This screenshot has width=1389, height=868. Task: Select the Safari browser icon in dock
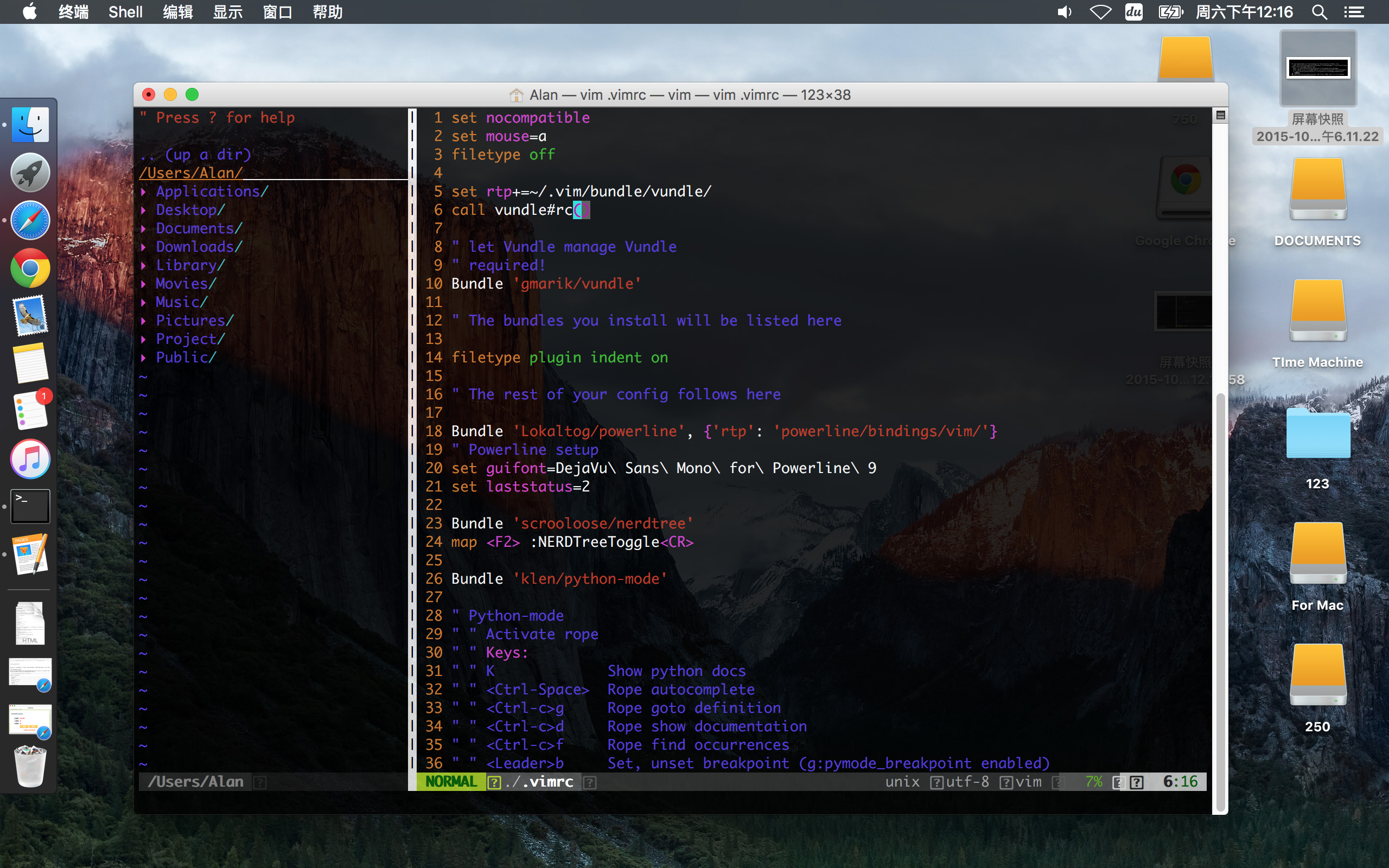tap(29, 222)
┄┄┄┄┄┄┄┄┄┄┄┄┄┄┄┄┄┄┄┄
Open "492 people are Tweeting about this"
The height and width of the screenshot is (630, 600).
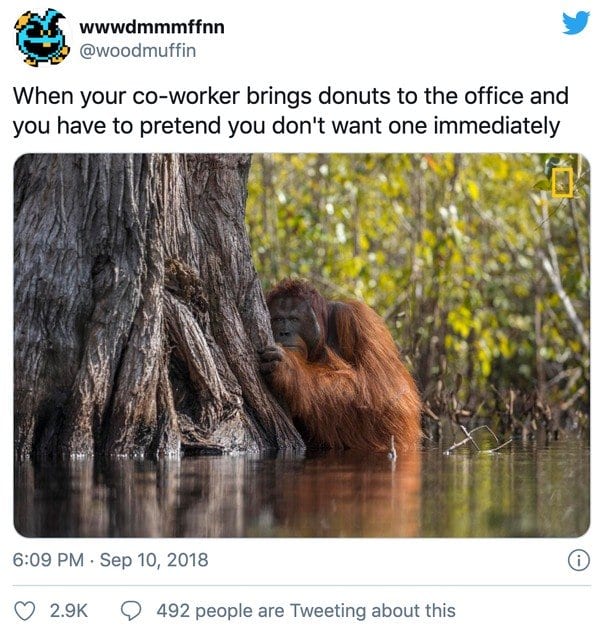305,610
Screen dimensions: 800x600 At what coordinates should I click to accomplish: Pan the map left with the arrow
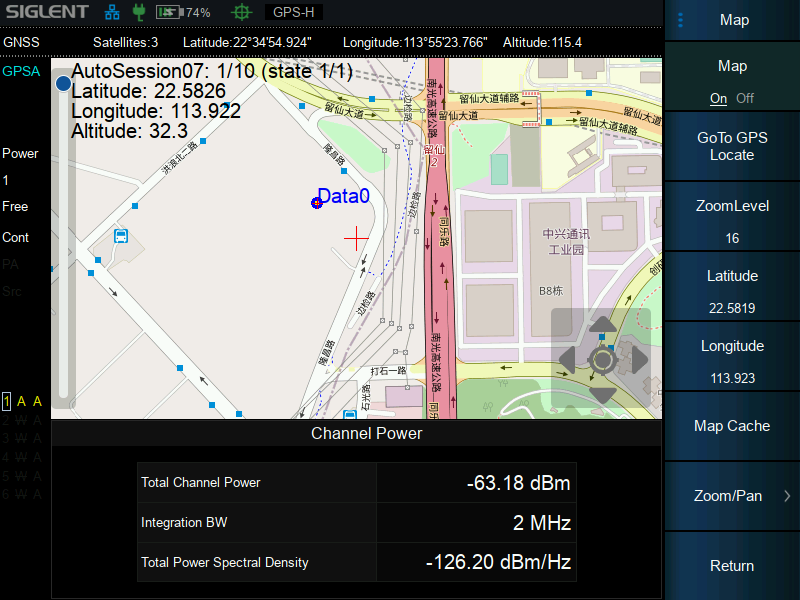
┄┄┄┄┄┄┄┄┄┄┄┄┄┄┄┄┄┄┄┄
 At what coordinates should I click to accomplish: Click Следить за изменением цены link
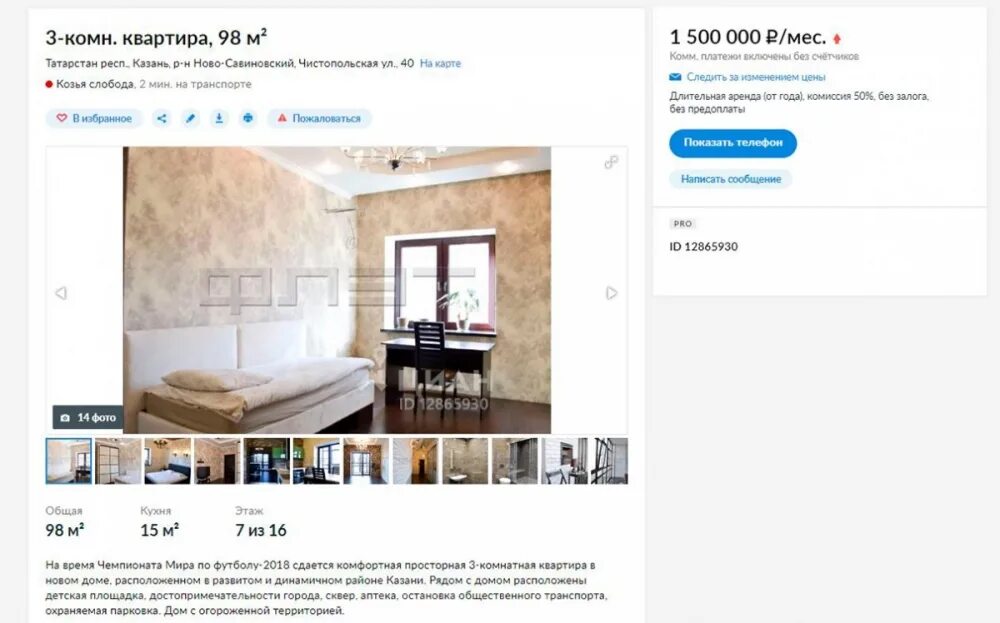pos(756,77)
┄┄┄┄┄┄┄┄┄┄┄┄┄┄┄┄┄┄┄┄
Only one stretch of the material above is wanted: the line containing "The height and" through the line containing "Screen dimensions: 800x600". Restate it word for word, minus the pictures.

The height and width of the screenshot is (630, 600).
305,610
Screen dimensions: 800x600 At what coordinates should I click to accomplish: Pan the map left with the arrow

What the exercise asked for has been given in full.